O cantor e compositor Davi apresenta ao público seu primeiro EP, “Eu Nunca Soube O Nome Que Você Me Deu”. Com seis faixas, o trabalho marca a estreia oficial do artista em formato de projeto e consolida uma identidade musical construída a partir da vulnerabilidade, da escuta emocional e da busca por pertencimento.
Mais do que um cartão de visitas, o EP funciona como um registro íntimo e honesto de experiências pessoais que atravessam diferentes dimensões da vida do artista. Ao longo das faixas, Davi constrói uma narrativa que aborda relações familiares, afetivas e consigo mesmo, sempre a partir de um ponto central: a dificuldade de nomear sentimentos e conexões que deixam marcas profundas, mesmo sem definição clara.
“Como a minha escrita é confessional, este EP fala sobre uma busca interna por identidade em relações que nunca tiveram nome, incluindo a minha relação comigo mesmo, as afetivas e com minha própria origem”, explica o artista. “Afirmar meu próprio nome e nomear as relações que vivo faz parte de um processo de amadurecimento e autonomia.”
Musicalmente, o EP transita entre o pop alternativo e a MPB contemporânea, incorporando referências da cultura nordestina tanto nas letras quanto na sonoridade.

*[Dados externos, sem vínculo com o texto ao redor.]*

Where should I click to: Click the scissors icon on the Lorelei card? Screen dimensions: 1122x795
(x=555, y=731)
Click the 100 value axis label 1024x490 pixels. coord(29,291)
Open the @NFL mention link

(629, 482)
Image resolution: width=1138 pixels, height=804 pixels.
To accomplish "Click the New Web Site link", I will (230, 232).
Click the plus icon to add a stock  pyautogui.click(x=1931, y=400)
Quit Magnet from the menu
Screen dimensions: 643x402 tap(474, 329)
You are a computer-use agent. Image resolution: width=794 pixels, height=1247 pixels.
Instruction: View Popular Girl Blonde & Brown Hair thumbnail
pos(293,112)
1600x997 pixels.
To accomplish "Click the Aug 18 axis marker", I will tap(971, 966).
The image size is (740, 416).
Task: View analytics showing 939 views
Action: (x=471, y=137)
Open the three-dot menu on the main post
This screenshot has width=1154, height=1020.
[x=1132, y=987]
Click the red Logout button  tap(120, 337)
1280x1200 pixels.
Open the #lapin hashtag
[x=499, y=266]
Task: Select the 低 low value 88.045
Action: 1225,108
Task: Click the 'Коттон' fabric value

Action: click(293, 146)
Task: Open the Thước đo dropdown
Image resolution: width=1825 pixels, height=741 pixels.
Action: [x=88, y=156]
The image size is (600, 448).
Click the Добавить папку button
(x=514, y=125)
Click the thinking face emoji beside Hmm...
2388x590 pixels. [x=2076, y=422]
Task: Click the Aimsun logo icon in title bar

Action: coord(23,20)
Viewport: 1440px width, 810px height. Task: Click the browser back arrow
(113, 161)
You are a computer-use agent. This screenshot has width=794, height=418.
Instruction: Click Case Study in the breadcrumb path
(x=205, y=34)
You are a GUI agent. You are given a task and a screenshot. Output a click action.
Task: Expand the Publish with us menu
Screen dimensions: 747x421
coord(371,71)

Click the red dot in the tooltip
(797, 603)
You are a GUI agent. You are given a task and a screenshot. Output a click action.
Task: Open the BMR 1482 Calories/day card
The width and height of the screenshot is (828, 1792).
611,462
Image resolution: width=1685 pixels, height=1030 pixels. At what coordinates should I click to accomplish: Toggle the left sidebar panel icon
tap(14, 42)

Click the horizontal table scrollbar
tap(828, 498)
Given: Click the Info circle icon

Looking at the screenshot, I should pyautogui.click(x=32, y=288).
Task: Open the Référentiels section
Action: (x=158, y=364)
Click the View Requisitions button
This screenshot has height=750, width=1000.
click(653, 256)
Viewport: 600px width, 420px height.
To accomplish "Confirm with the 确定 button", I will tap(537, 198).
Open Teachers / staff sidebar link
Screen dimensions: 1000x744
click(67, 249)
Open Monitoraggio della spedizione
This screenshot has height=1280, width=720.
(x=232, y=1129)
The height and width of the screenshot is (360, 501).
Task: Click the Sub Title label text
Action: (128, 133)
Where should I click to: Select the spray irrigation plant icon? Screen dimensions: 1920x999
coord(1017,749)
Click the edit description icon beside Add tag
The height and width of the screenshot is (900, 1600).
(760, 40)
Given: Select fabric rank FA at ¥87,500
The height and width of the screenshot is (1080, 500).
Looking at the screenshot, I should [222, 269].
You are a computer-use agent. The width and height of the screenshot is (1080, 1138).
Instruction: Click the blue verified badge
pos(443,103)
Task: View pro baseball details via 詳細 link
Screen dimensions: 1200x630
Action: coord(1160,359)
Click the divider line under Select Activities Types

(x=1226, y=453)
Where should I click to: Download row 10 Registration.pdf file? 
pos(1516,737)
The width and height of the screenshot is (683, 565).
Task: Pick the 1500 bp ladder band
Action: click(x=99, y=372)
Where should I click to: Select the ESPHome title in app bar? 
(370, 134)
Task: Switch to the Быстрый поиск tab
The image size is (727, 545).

Elementos como maracatu e coco de roda aparecem de forma sutil, ampliando o universo do projeto e reforçando a identidade do artista. “Quando me mudei para o Rio de Janeiro é que me descobri nordestino. Isso naturalmente se expressa na minha música, pois escrevo e canto aquilo que vivi”, completa.
Natural de Natal (RN) e radicado em Niterói (RJ) desde 2015, Davi iniciou sua trajetória musical ainda na infância, cantando em coral aos sete anos. Neto de repentista e filho de cantora de coral, cresceu cercado pela música e desenvolveu, ao longo dos anos, uma relação profunda com o canto e a composição. Em paralelo à carreira artística, concluiu doutorado em Direito e Sociologia pela Universidade Federal Fluminense, trajetória que também influencia sua visão de mundo e sua escrita.
O processo de construção do EP teve início em 2018, em parceria com o produtor Nando Lopes, no estúdio Zangão Records. Ao longo dos anos, o projeto foi desenvolvido de forma artesanal, atravessando diferentes momentos pessoais e coletivos, incluindo a pandemia.
“Foi um trabalho feito com muito cuidado e dedicação. Tivemos tempo para experimentar, pesquisar e encontrar a sonoridade que traduzisse exatamente o que eu queria dizer”, relembra.